I never believed in ghostly powers until Nwanyieke died. The moment she was laid to rest, heavy droplets began to pelt mercilessly from angry clouds, swishing through the wind with a vague ominous intent.
“Mama, why are the gods silent? I thought Ezemmuo poured libations to appease Nwanyieke’s spirit?” I asked after several days of ceaseless downpour.
“My daughter, spirits that wake from ‘hard’ deaths are difficult to appease, especially the wicked ones.”
Every night’s dream was a nightmare; Nwanyieke would appear to me, brandishing fearsome claws with a wicked smirk and foaming in the mouth. But I always found solace in clinging to Jack, who slept beside me. Jack was my entire world – my pet puppy, my first love and a reflection of my late father.
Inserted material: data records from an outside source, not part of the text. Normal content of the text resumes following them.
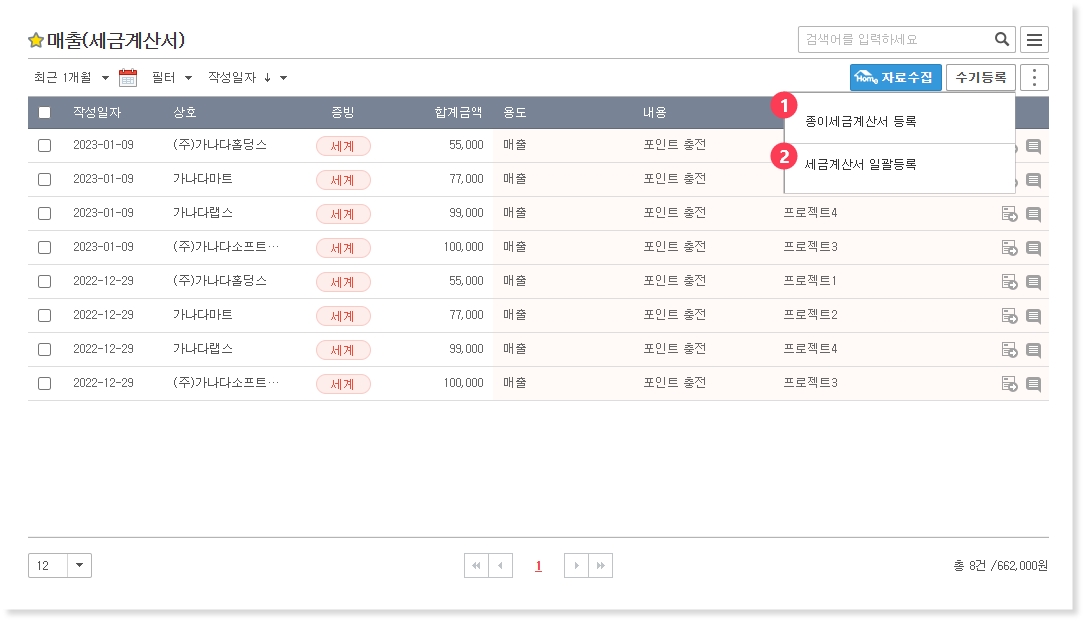Click the comment icon in 프로젝트4 row
This screenshot has height=622, width=1085.
1033,214
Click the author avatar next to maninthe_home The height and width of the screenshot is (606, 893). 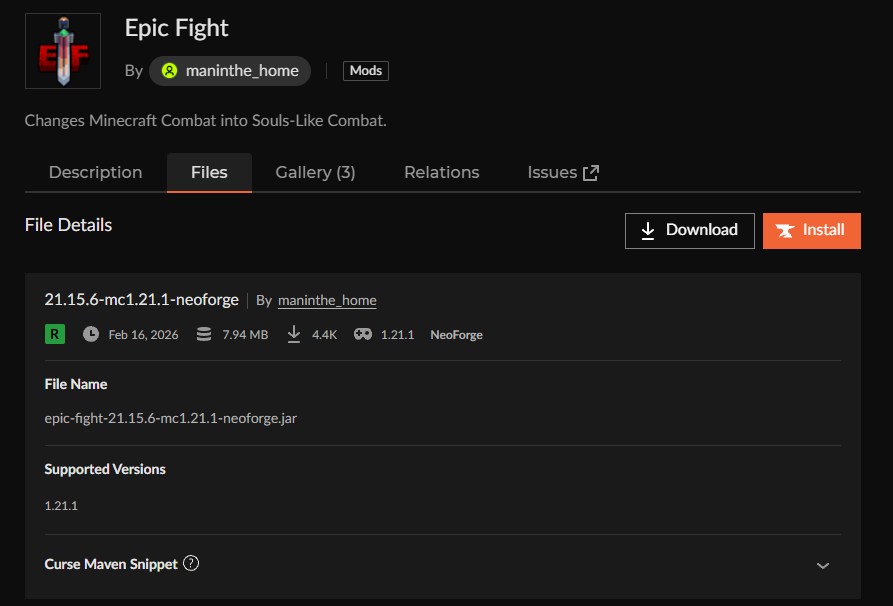coord(169,71)
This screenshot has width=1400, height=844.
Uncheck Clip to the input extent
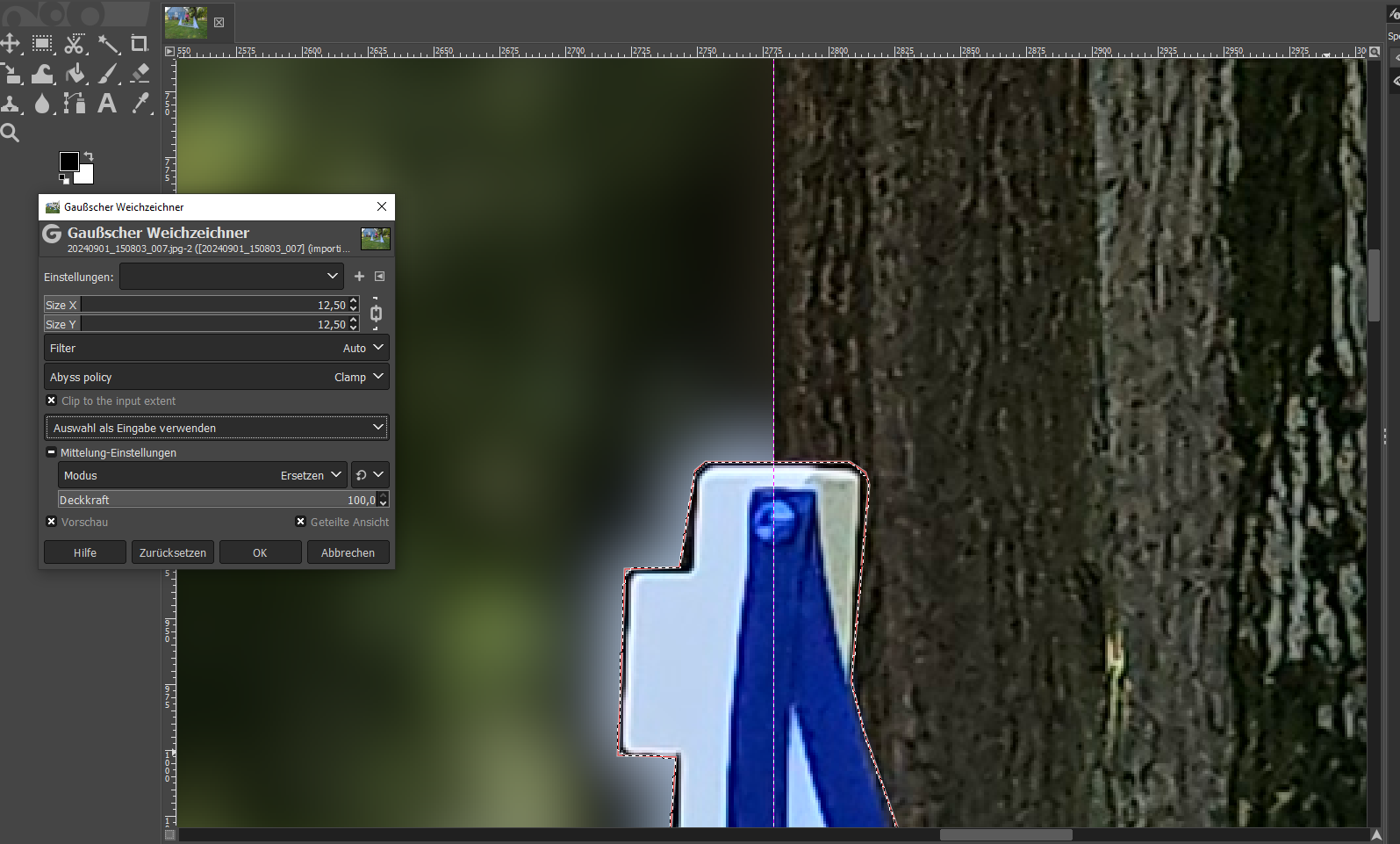51,400
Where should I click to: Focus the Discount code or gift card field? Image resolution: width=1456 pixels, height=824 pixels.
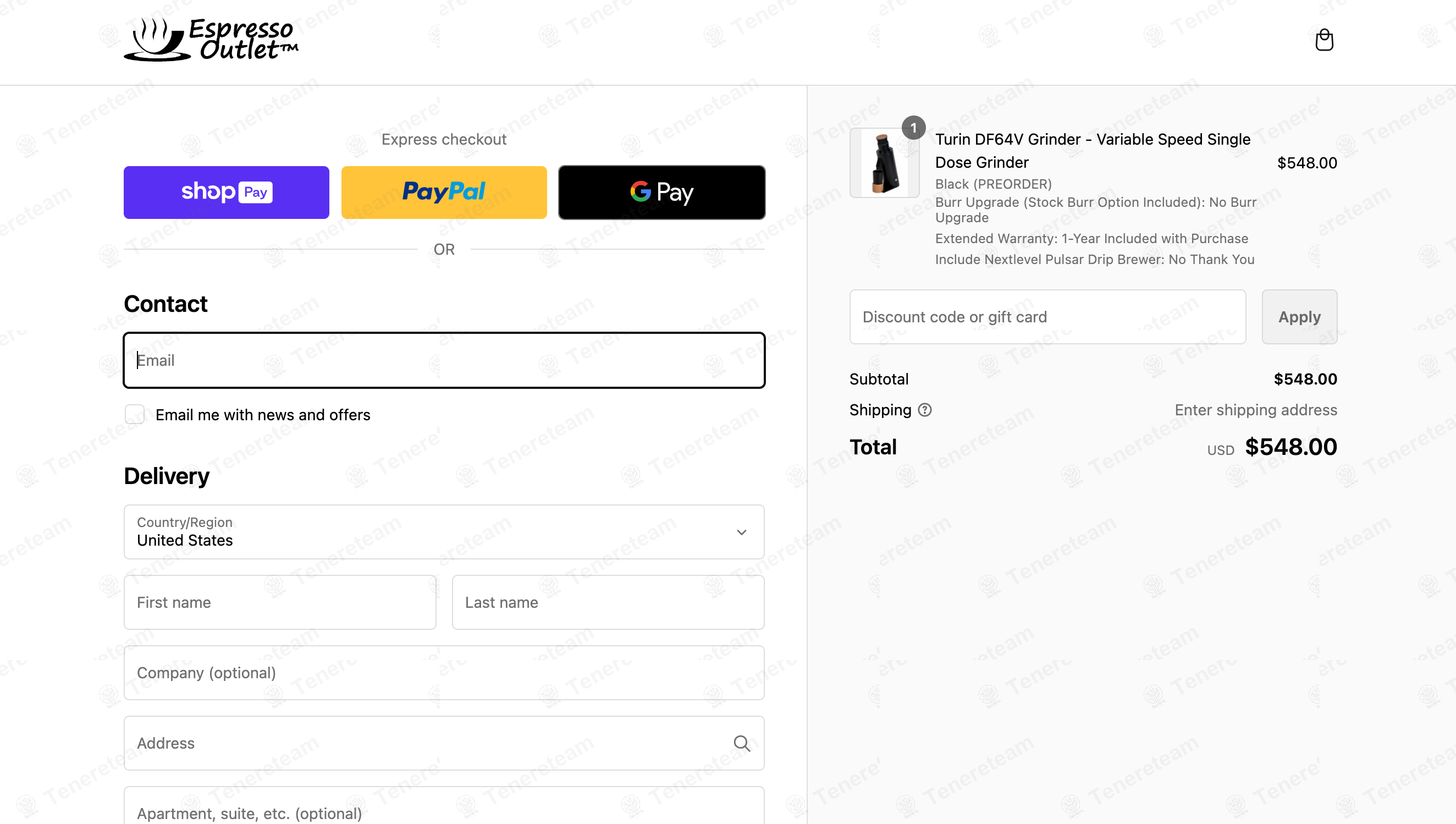1047,317
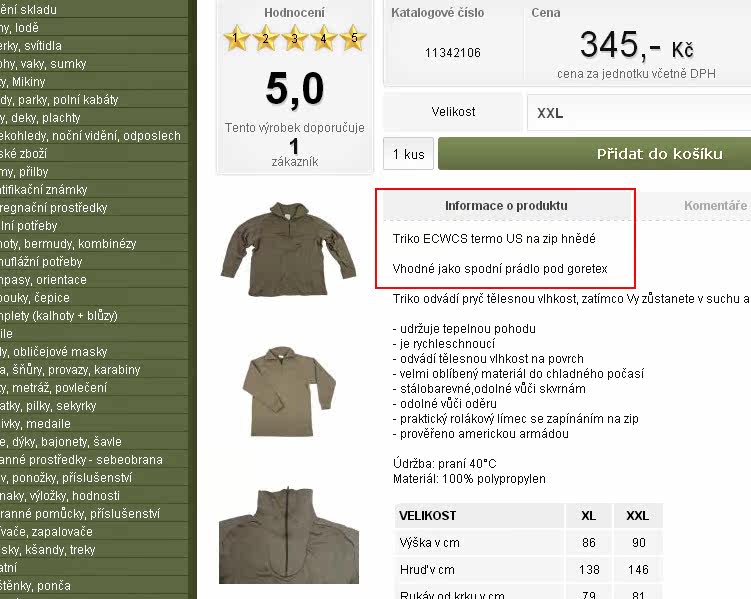Viewport: 751px width, 599px height.
Task: Click the fourth rating star
Action: pyautogui.click(x=324, y=38)
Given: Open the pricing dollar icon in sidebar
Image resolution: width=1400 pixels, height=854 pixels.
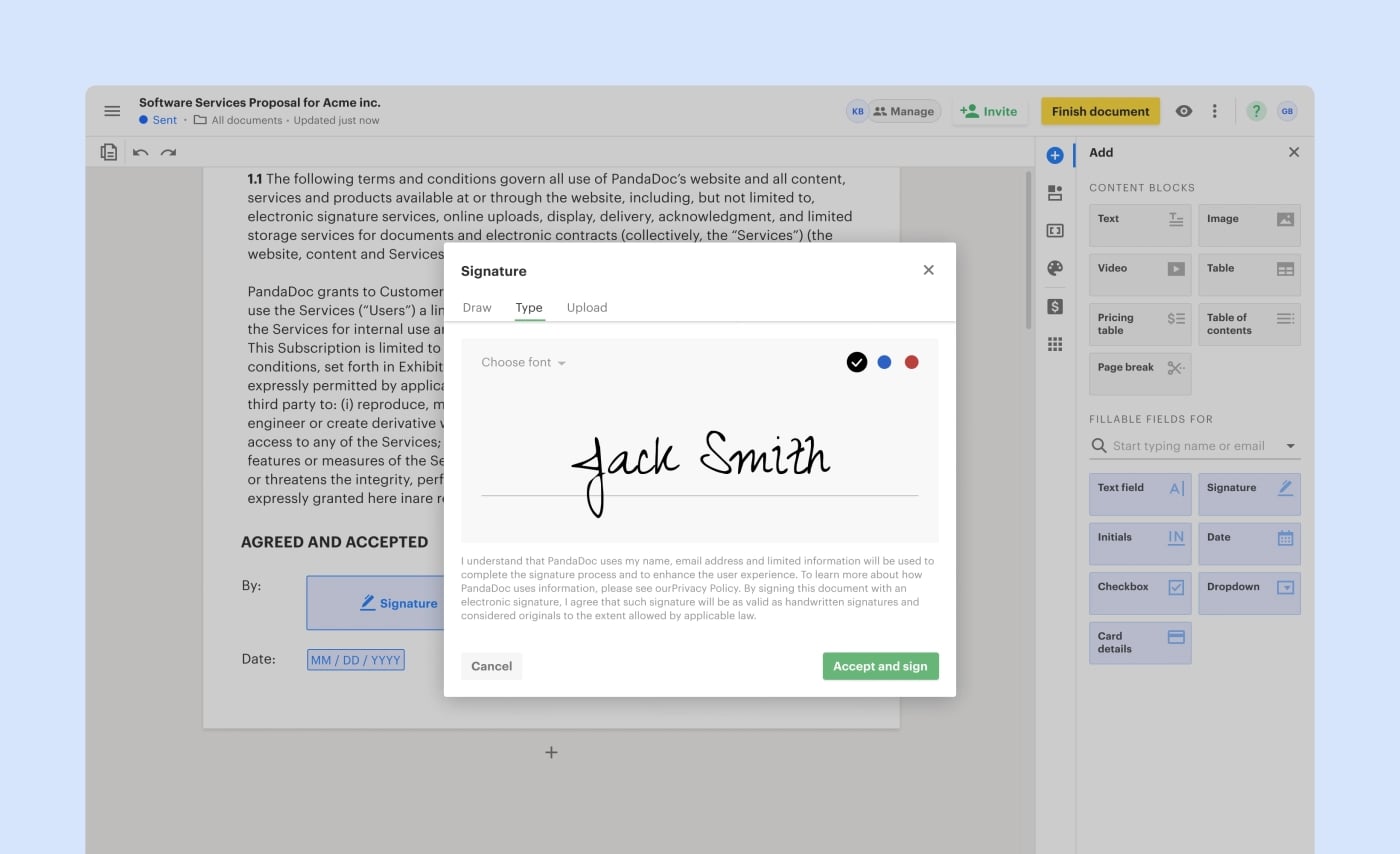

“Mili Ota has overflown its banks. Our farms are all destroyed”, Mama cried one fateful morning, clutching her empty basket. The next day, Mili Ota had grown fiercer, flowing beyond farms into domiciled huts, dragging everything in its path along with it.
Everyone was scrambling to flee to safety, tugging, heaving and cursing.
In the ensuing disarray, I lost hold of Jack.
“Jack! Jack!” I screamed. Mili Ota had drowned a couple of villagers, when I found Jack. Its paw was stuck in a floating stump as it fought to stay alive.
“Nooo! Jack!” I screamed and pulled it by the tail onto a raft that fortunately floated by. Regrettably, the water current was just too strong for a kid to handle and Jack’s raft began to cave in. I held on to Jack and the bedraggled raft as we joined in the stream’s convoy floating to an unknown destination.
“Jack, stay with me”, I cried, gasping frantically for breath.
“You belong to the spirit world, child. Come back home!” That voice was Nwanyieke’s but it seemed to be coming from the fallen trees swaying along with the water current.
“Ada, come back home! You don’t belong here!”
Those words continued to echo slowly and steadily in my subconscious mind as Jack and I struggled to defeat the cold arms of death.